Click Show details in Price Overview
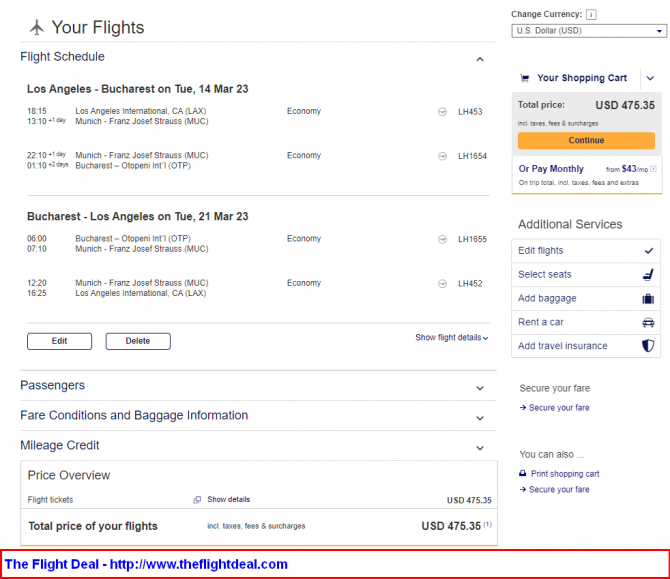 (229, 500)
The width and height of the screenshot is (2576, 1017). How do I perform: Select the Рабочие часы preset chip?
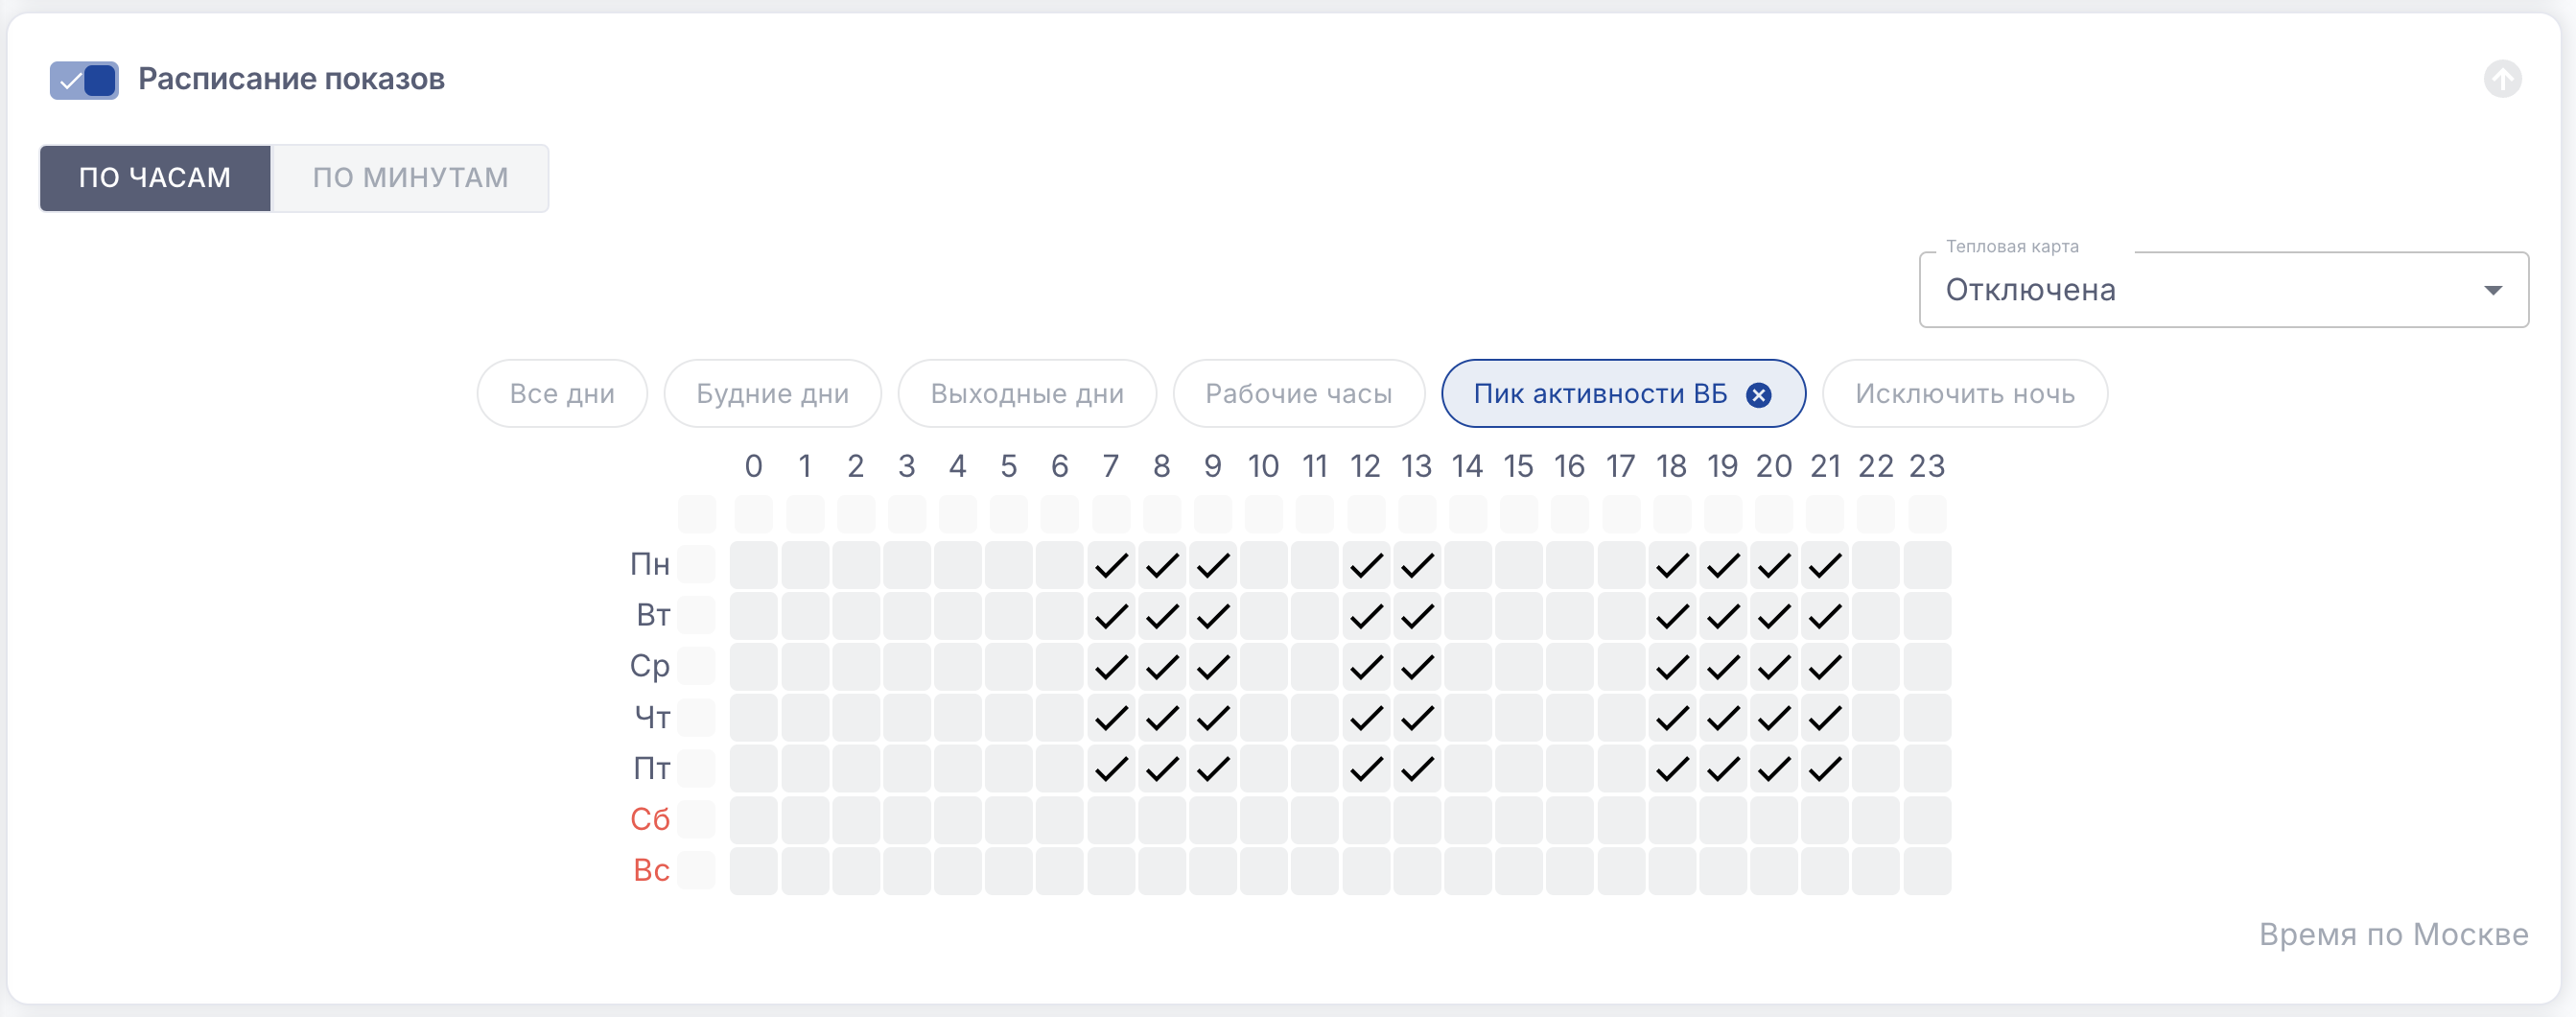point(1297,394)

----

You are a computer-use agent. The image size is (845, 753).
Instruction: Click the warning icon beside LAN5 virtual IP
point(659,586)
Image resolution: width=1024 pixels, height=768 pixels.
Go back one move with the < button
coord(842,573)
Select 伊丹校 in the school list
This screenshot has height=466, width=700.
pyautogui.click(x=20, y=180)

----

## REQUIRED WORK
Out of the data above, set down the lines from the one with "Instruction: Click the" to the one with "Image resolution: width=1024", both included, exactly as written and with no additions.

## PROBLEM SOLUTION
Instruction: Click the warning icon beside LAN5 virtual IP
point(659,586)
Image resolution: width=1024 pixels, height=768 pixels.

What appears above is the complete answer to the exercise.